There is more code involved in this page than for the Madison page but I'm storing it in files that are external to the page. Keep it clean. Some people will say that the meta tags at the top are not required or important. Nothing on this page is, and Google doesn't pay that much attention to the keywords and many of the other tags but most of the other SEs do, particularly MSN search. There is a clear correlation to the number of times you will appear in MSN Search, (one of the top 3 SEs), and the format of the meta tags. No meta tags and you will slide down so far you could fall completely off the radar. I could provide link after link of pages that are worse than the Madison page from a search engine point of view but one thing stands out. It was originally constructed with Microsoft Word. Word leaves a lot of code that is totally unnecessary for the WEB page to display correctly.
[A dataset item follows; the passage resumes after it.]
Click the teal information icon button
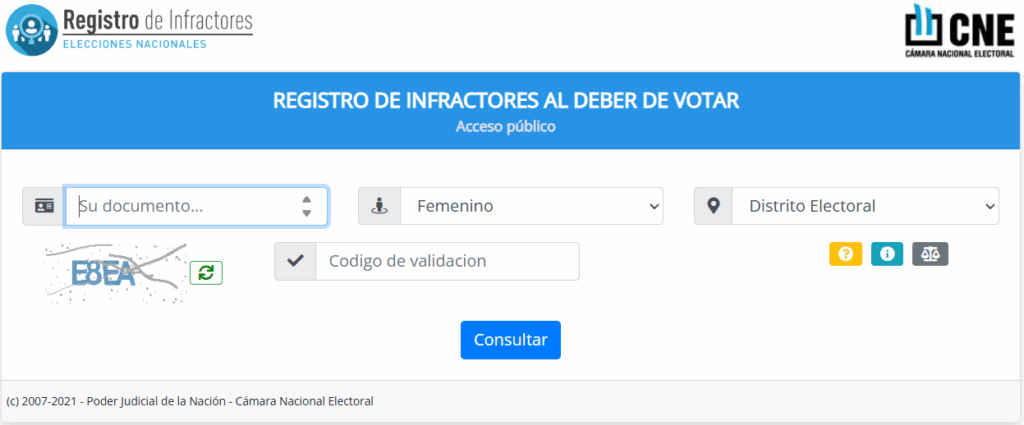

This adds to the confusion of the SEs and causes the page to load more slowly. If you think about it, there is actually a lot of junk in the source view considering what little you see on the page.

I don't mean to pick on that home page, it looks very nice, but if you want the SEs to find you and index your page and your not a well known "destination" site, that's not the way to do it.

Don't use blinking text. That's a sign of an amateur attempting to get attention but it annoys many users and isn't supported in most current browsers. The better WEB site design software doesn't even offer the "text blink" option.

Some people feel that if you build a beautiful site, they will come. Eventually some will. An important search engine rule is that you need back-links. Back-links are sites that have a link to your page. The best link is one that's in context. If your site sells furniture then a great back-link is from a site that has something to do with furniture. The most important back-link are from search engines themselves. If you get yourself listed in a few of the better SEs, other SEs will pick those links up and the ball starts rolling. This site Arion Systems has been running since December 2003. Great site but only 6 back-links from the top 5 SEs. You can't locate this site anywhere in the search engines for 2 primary reasons. First is most of what I listed earlier, (lack of meta tags etc.), but it's also difficult to tell what this company does by looking at the home page. This site Lou's Photo Journal had 20 back-links from the same 5 SEs in the first 4 weeks the site was up. (Yes, I designed it). At the time I'm writing this it's not ready to be found but only because it's so new. In another couple months it will begin to appear in many SEs.

All sites need fresh content. The more you can change or add to a site every couple months the better. In fact, a little tip is to change the page description twice a year. Some search engines will pick the same site up more than once. Make certain the descriptions are different on each page. I've seen sites that haven't changed in years. The SEs will tend to ignore some of them after a while.

If you Google (7 deadly sins WEB design), you will have more links than you could imagine. Everyone has their own idea of what is and isn't a good idea for WEB designs but here is a list boiled down from some of those pages of things you shouldn't do:

Using frames — Excessive use of long dynamic URLs — Flash Intros or Flash WEB sites — Using Image Maps for Navigation — Javascript Rollovers for Navigation — Creating Pages Using Only or Excessive Graphics — Splash Pages or "Enter Site" Pages — Lack of proper or well formatted header Information on all the pages.

That's only a few but you get the idea. The SEs simply can't make heads or tails of most of the items on that list so It's no help. Most generally accepted rules or mistakes only apply if you want to be found on the Internet. If you don't care, don't bother.